My newfound interest in sound helped me to identify more and more birds. On morning walks out at Johnson-Sauk Trail, I kept hearing a frog-like call. After many attempts, I finally snapped a photo of a bird in the act of making that sound. He had brownish-red wings and a lemon-yellow belly and turned out to be a great-crested flycatcher. The source of a high-pitched cadence of doubled notes was an exquisite blue indigo bunting. The complex series of mews and warbles came from a soft gray catbird.



Smartphones have also proved invaluable in my quest to learn more bird songs. An app called Merlin (from the Cornell Lab of Ornithology) allows the user to make a sound recording, and then identifies which bird species it “hears.” When properly updated, this app is very accurate and helpful for learning or confirming new songs.

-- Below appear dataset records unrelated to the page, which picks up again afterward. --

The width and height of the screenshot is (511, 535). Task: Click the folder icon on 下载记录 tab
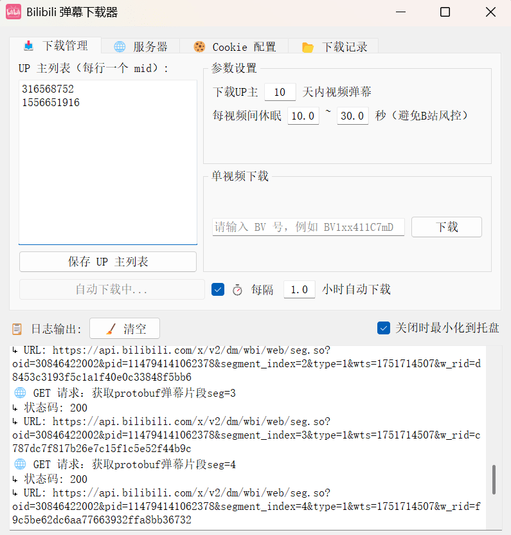point(308,47)
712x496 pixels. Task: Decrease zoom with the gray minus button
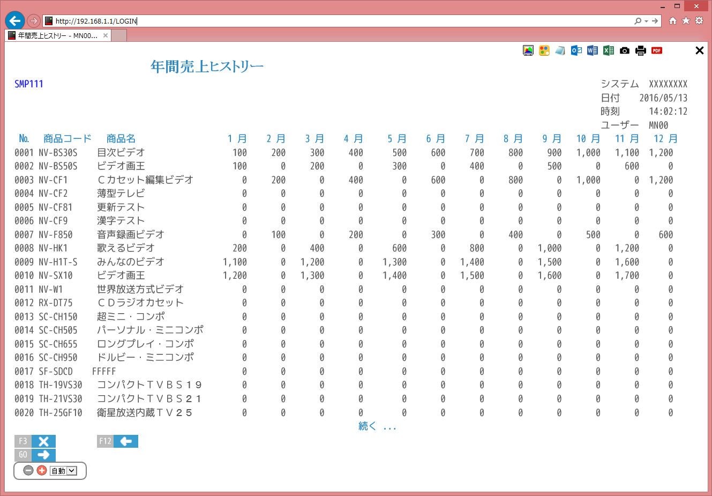coord(28,470)
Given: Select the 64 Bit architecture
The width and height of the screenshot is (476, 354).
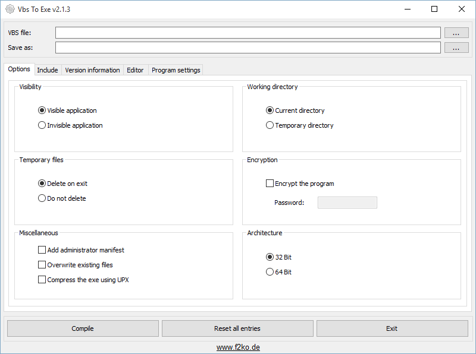Looking at the screenshot, I should 270,272.
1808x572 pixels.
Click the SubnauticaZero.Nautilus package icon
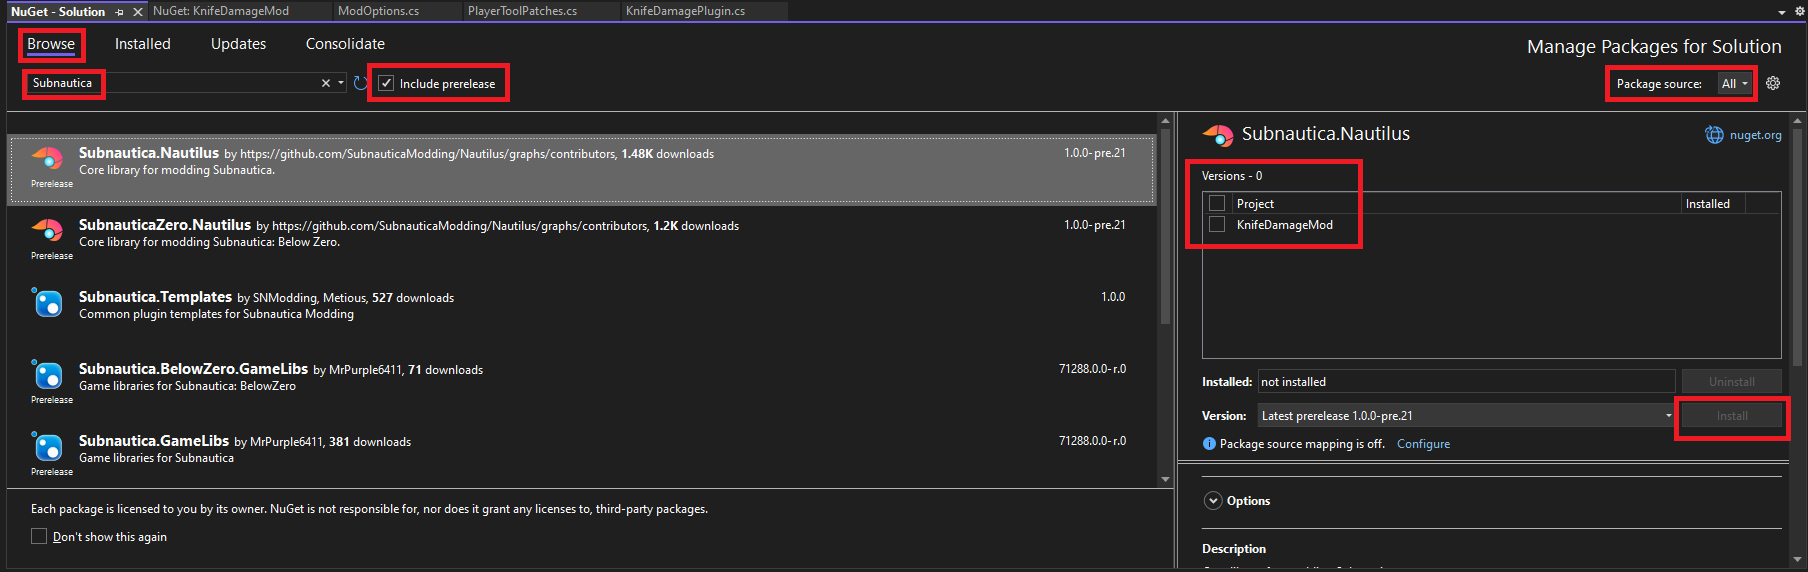48,231
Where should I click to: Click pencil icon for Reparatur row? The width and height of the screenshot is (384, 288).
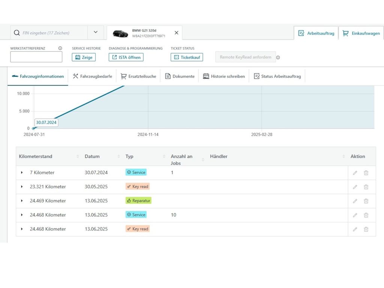355,201
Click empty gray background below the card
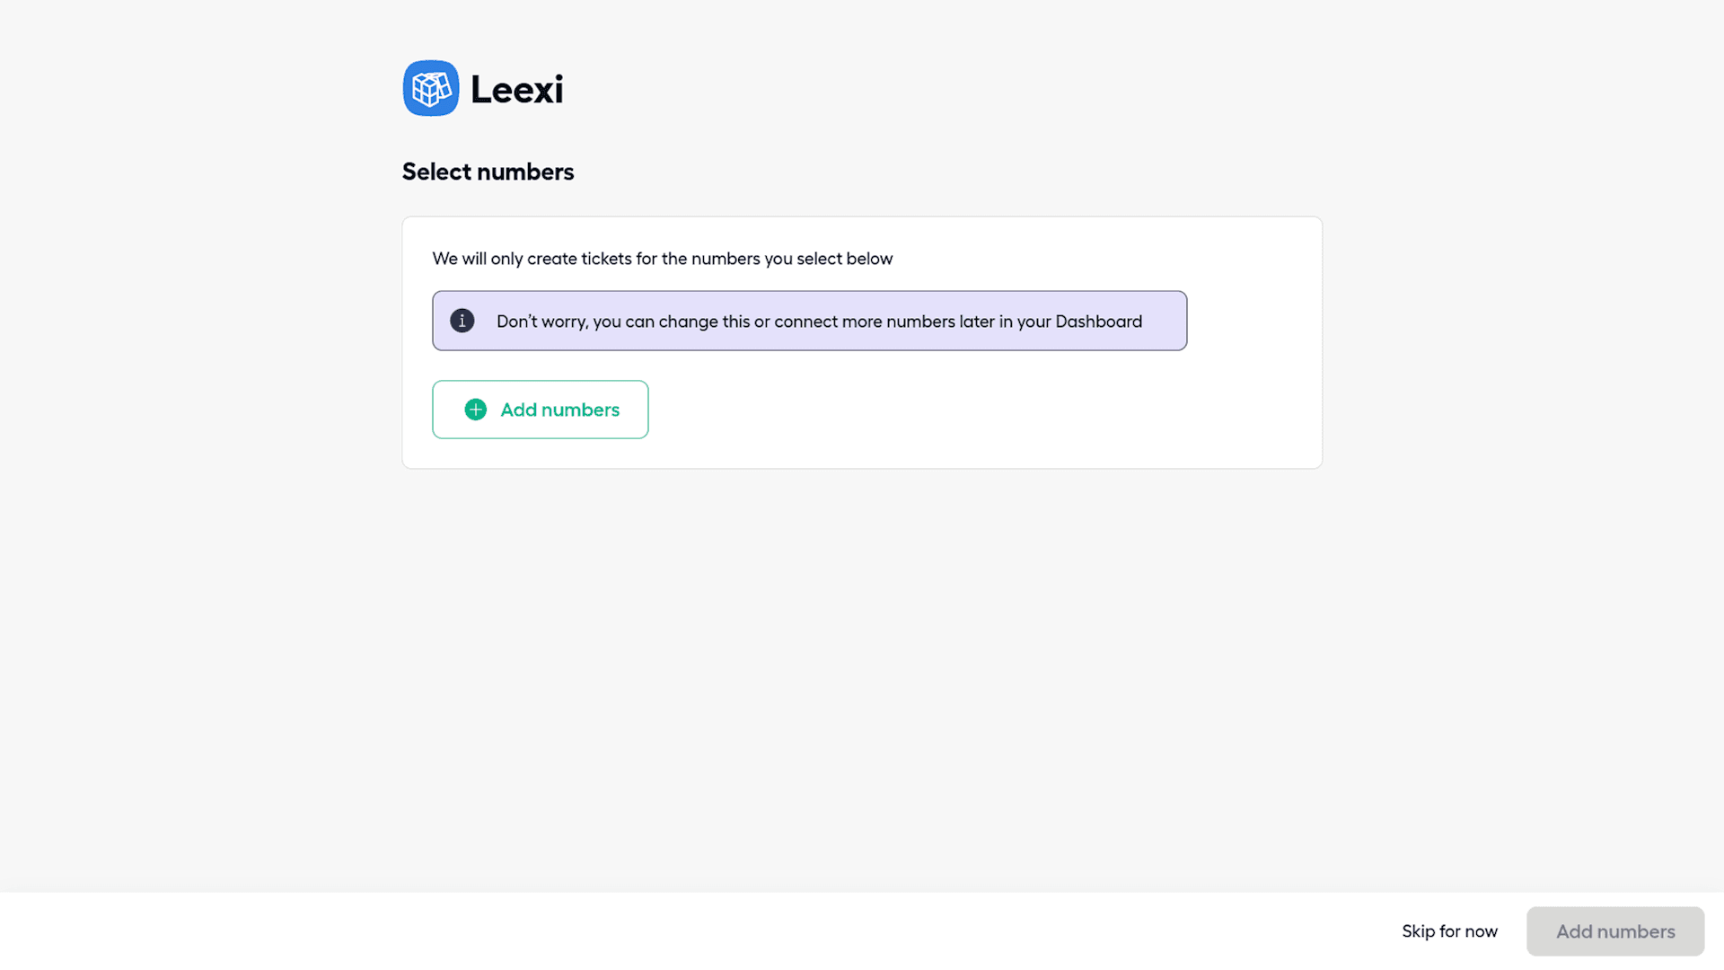 (x=862, y=674)
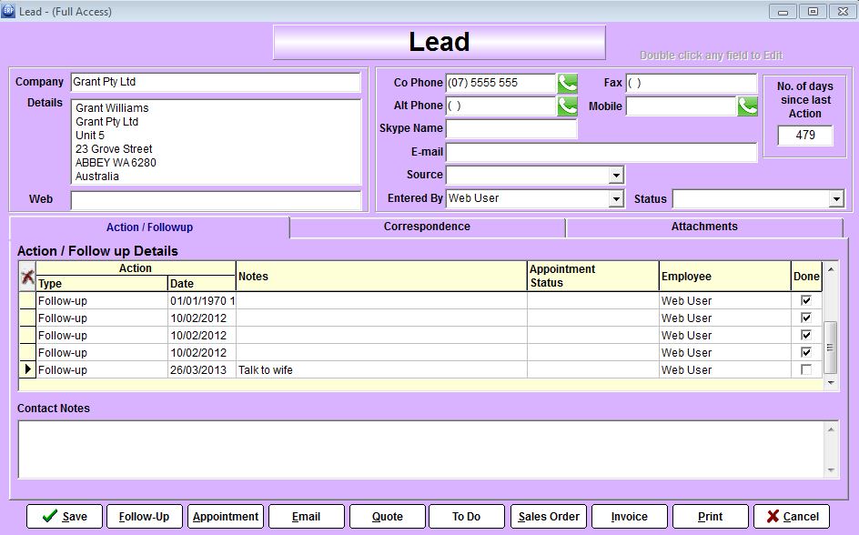Untick Done checkbox for 01/01/1970 follow-up
Screen dimensions: 859x535
coord(805,300)
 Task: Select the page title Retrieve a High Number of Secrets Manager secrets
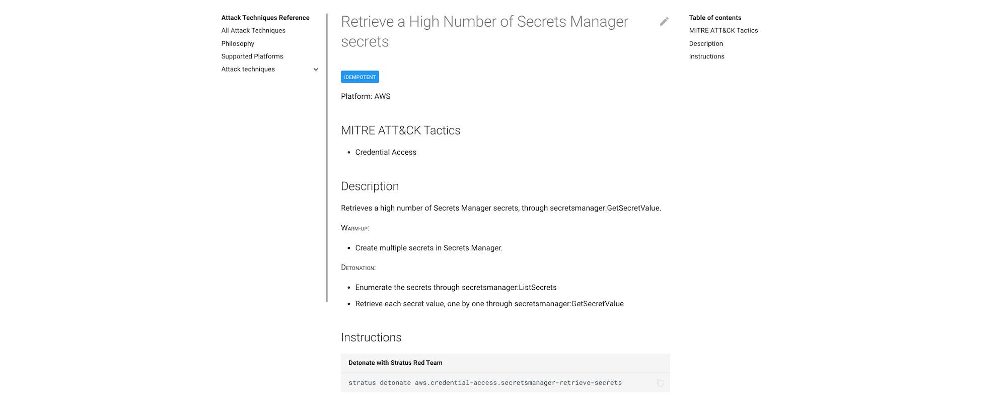(x=484, y=31)
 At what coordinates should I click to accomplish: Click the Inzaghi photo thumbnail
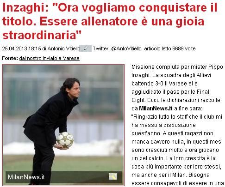click(63, 125)
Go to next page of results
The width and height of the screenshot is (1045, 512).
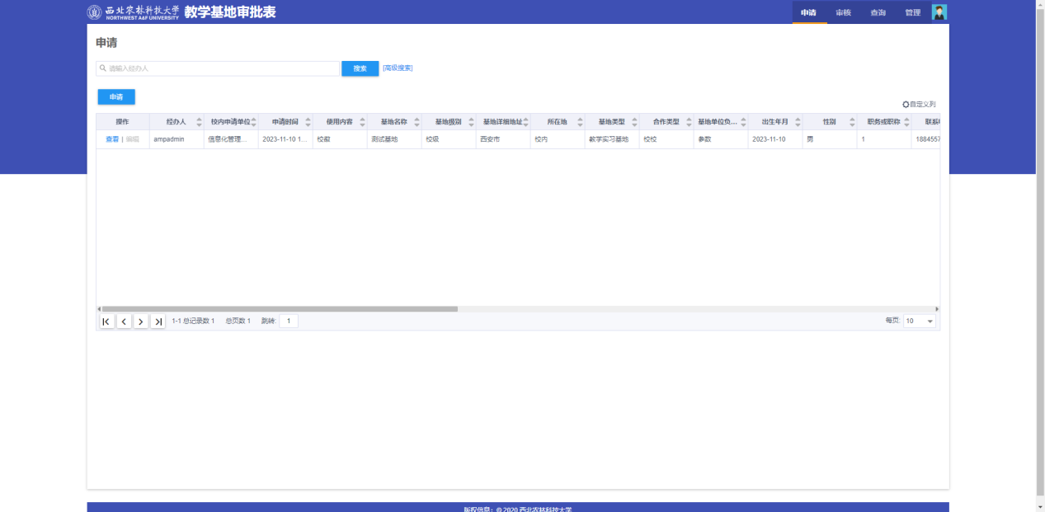(141, 322)
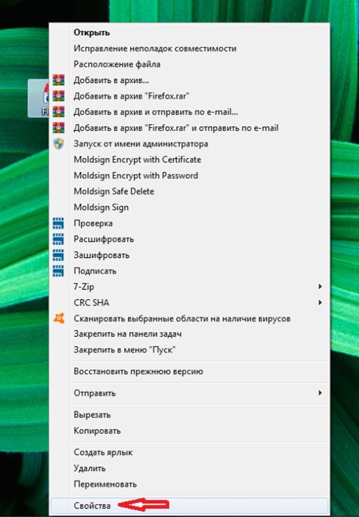359x517 pixels.
Task: Click the UAC shield icon for administrator launch
Action: (x=58, y=144)
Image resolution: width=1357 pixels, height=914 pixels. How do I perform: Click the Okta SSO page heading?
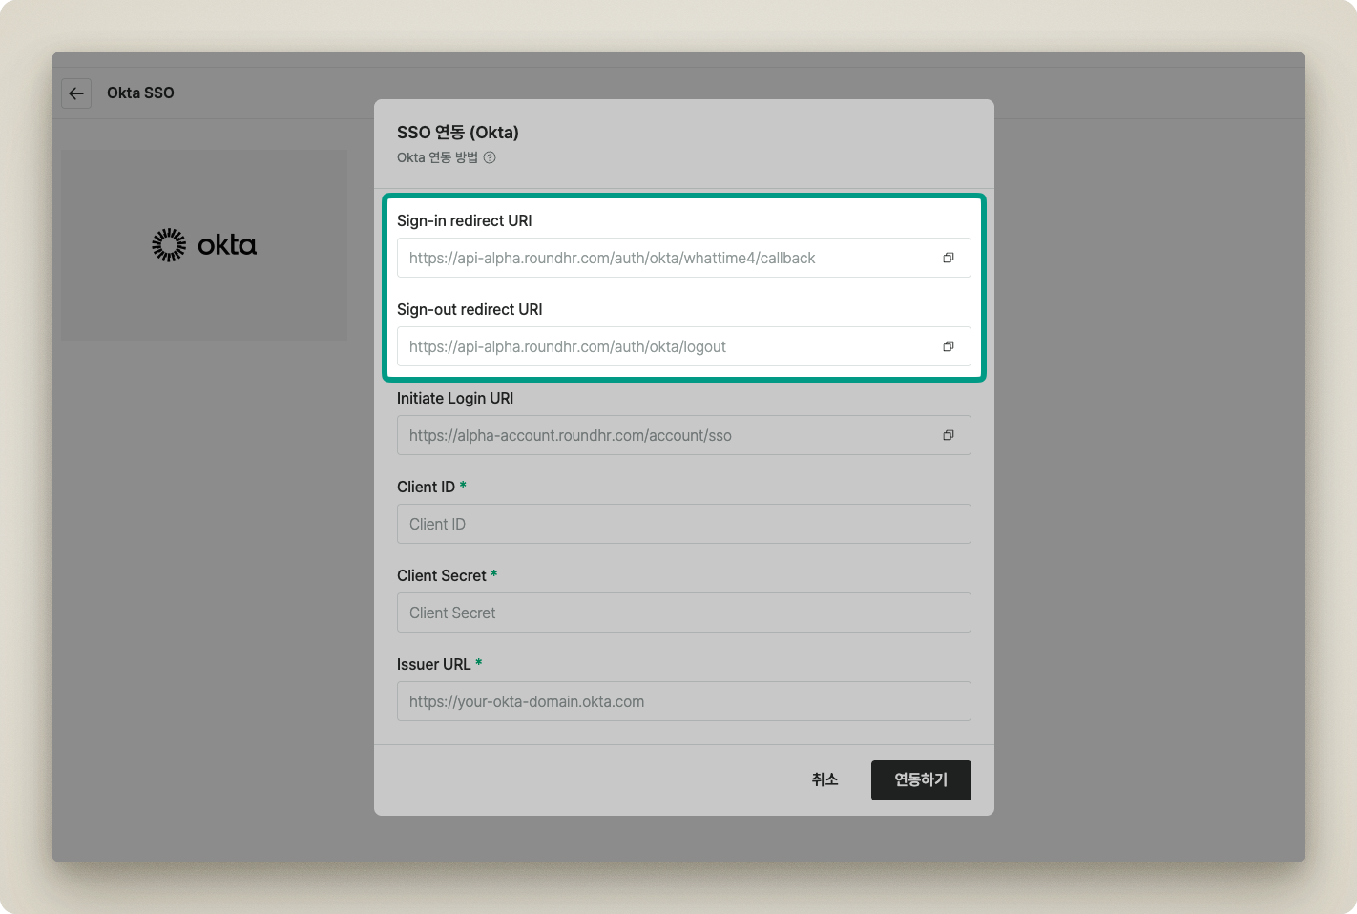pyautogui.click(x=140, y=93)
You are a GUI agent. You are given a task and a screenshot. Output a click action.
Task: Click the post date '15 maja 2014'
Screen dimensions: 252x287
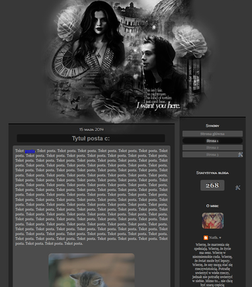91,130
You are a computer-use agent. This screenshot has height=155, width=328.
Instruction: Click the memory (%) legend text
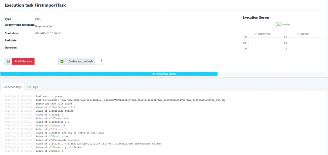click(264, 34)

Knowing songs has helped me see more birds, which I love. At the same time, I don’t feel as disappointed even when I don’t see them. Sometime this past spring, I was out walking early one morning. I couldn’t see any birds, but I could hear their voices all around me, and I knew who they were. “Hello, yellow-billed cuckoo,” I said to a tock, tock, tock call from deep in the forest. “Hello, red-eyed vireo,” I said in response to a pattern of sweet chirps. It almost felt like we were having a conversation. A whole new dimension opened in the woods that day as I sensed a community, the friends I’d come to know. How could I ever have walked here and found it empty?


I am a newcomer, a novice in this richer world. I’ve walked with local guides in Panama and Ecuador who knew hundreds, perhaps thousands of bird songs and calls. Even the thickest tropical forest could not hide the wealth of bird life from them. A scrap of song, a note or two, and these guides were sensing a multitude of winged, be-jeweled creatures flitting through the leaves around them. I was in awe.
I still have so much to learn, but already my life is fuller, and it will never be the same.